### [ИСТОЧНИК]
Чтобы получить доступ к базе действующего предприятия нужно получить разрешение от этого предприятия. Обращайтесь на такие предприятия. Если вам нужны данные "Бухгалтерия предприятия", то зачем конфигурации ERP или УПП? Это три совсем разные конфигурации. Основные положения и методика учета производства в конфигурации "Бухгалтерия предприятия 3.0" можно рассматривать в демонстрационной базе, ссылку на которую вам дали.

----------

Лауренция (13.03.2021)

----------


## Лауренция

А чтобы получить доступ к  "Бухгалтерия предприятия" НЕДЕЙСТВУЮЩЕЙ ПРЕДПРИЯТИИ  возможно ???? Получить доступ к " УПП " НЕДЕЙСТВУЮЩЕЙ ПРЕДПРИЯТИЯ ВОЗМОЖНО ??????  Я буду Вам ОЧЕНЬ ПРИЗНАТЕЛЬНА , ЕСЛИ ПОМОЖЕТЕ !!!!!!!!!!

----------


## alexandr_ll

> А чтобы получить доступ к  "Бухгалтерия предприятия" НЕДЕЙСТВУЮЩЕЙ ПРЕДПРИЯТИИ  возможно ???? Получить доступ к " УПП " НЕДЕЙСТВУЮЩЕЙ ПРЕДПРИЯТИЯ ВОЗМОЖНО ??????  Я буду Вам ОЧЕНЬ ПРИЗНАТЕЛЬНА , ЕСЛИ ПОМОЖЕТЕ !!!!!!!!!!


Ну так в демо-версии как раз и представлена недействующая организация "Конфетпром"

----------


## Лауренция

Добрый день !!! Вот по этой ссылке я зашла , и там была организация ООО Гороскоп   , и я начала писать диплом на данные этой организации . А потом она через какое-то время исчезла из 1с . Там другие организации есть , а мне нужно именно ТУ "ООО ГОРОСКОП "  , потому что данные связаны поэтапно . Как мне найти эту организацию ООО Гороскоп заново в 1с?

[Записи о поиске слов и элементов]
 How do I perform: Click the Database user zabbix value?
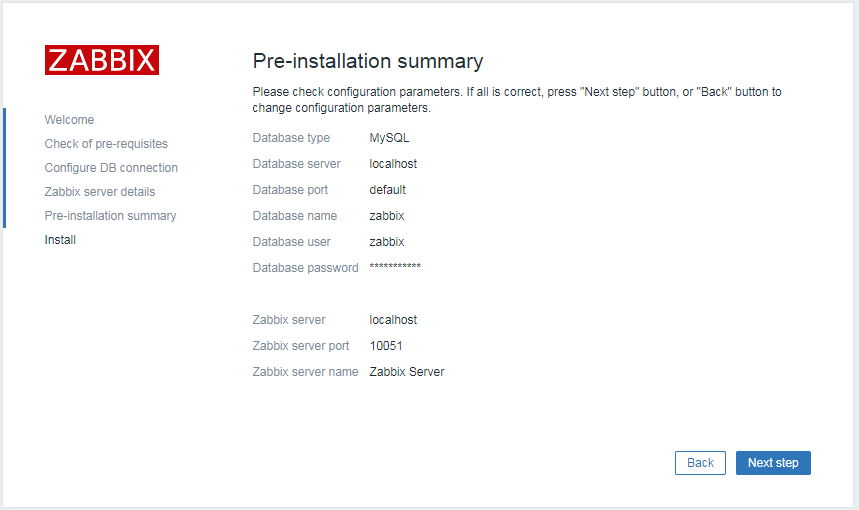(387, 242)
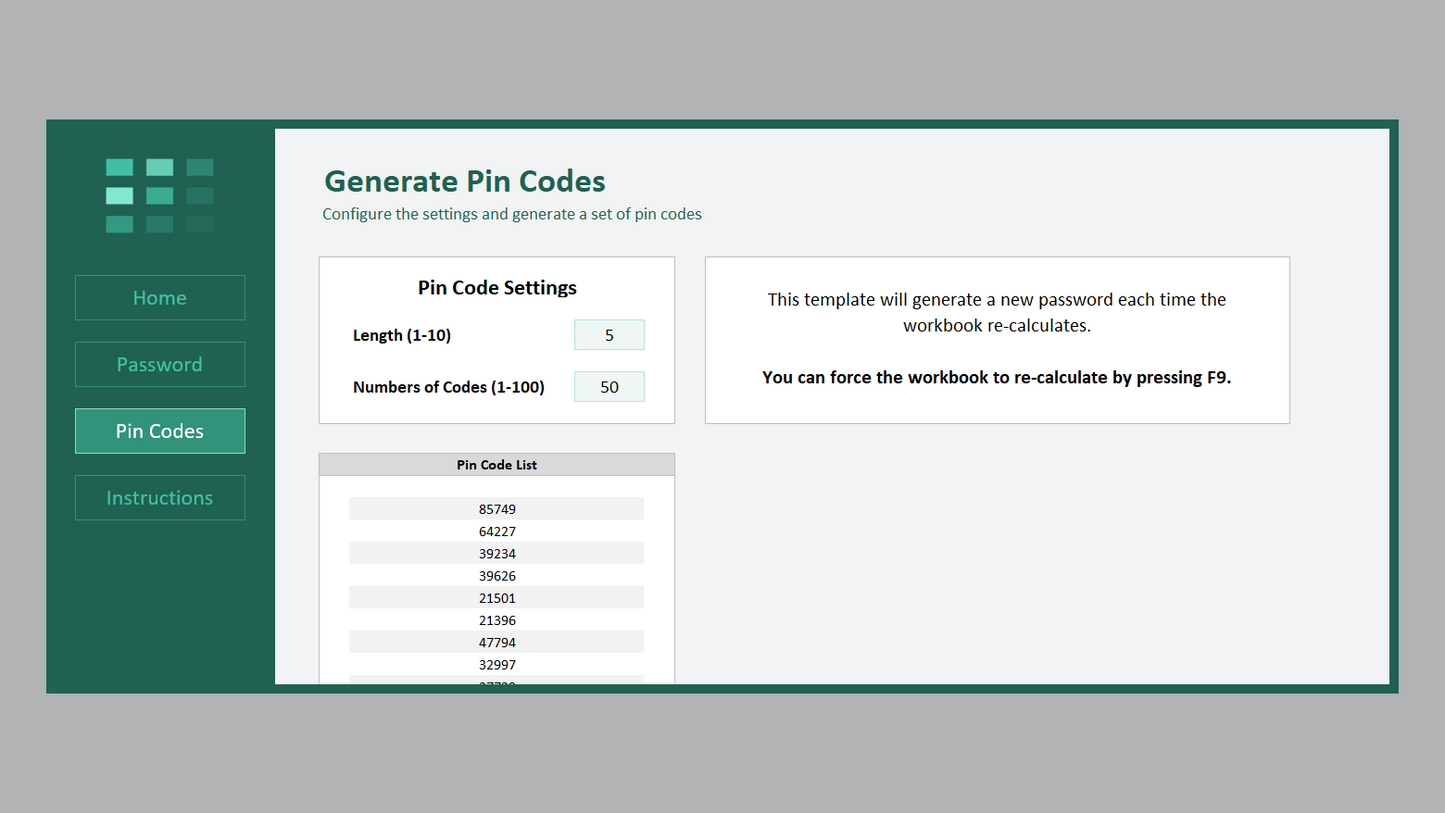The image size is (1445, 813).
Task: Open the Instructions page
Action: [x=160, y=498]
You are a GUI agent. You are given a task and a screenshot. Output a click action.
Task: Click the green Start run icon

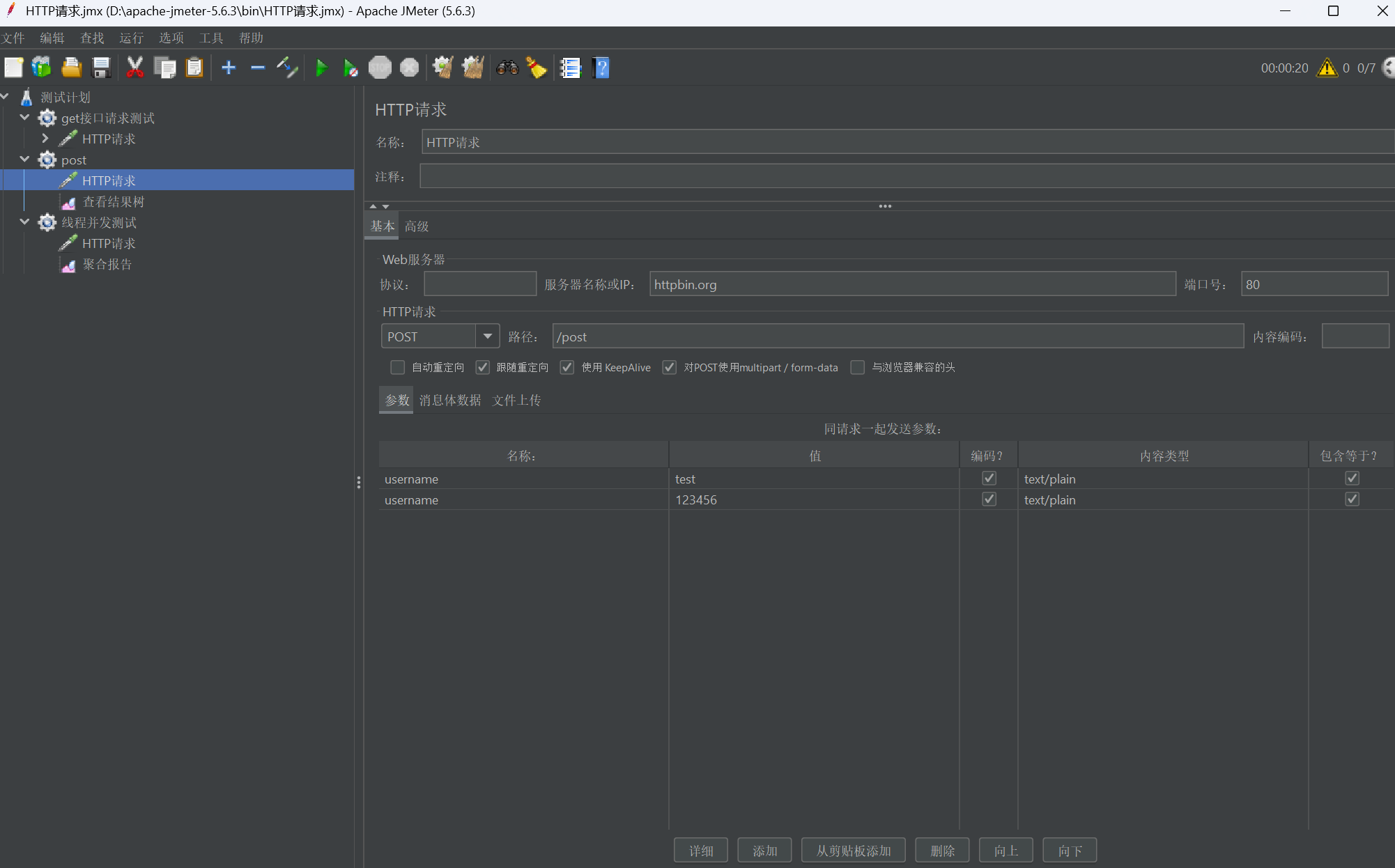tap(321, 68)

### [ОПИСАНИЕ ЗАДАЧИ]
Подхватите переписку форума о доступе к базам 1С из источника выше и продолжите ее сразу после последней реплики.

### [ПИСЬМЕННЫЙ ОТВЕТ]
 Буду очень благодарна если поможете. Заранее спасибо!

----------


## alexandr_ll

> Добрый день !!! Вот по этой ссылке я зашла , и там была организация ООО Гороскоп   , и я начала писать диплом на данные этой организации . А потом она через какое-то время исчезла из 1с . Там другие организации есть , а мне нужно именно ТУ "ООО ГОРОСКОП "  , потому что данные связаны поэтапно . Как мне найти эту организацию ООО Гороскоп заново в 1с? 
>  Буду очень благодарна если поможете. Заранее спасибо!


https://www.1sbuhgalteria.ru/index/d...tija_quot/0-50
Обратитесь к ним, возможно помогут.

----------


## Лауренция

Я обратилась , они не могут !!   ООООййй как мне восстановить доступ ???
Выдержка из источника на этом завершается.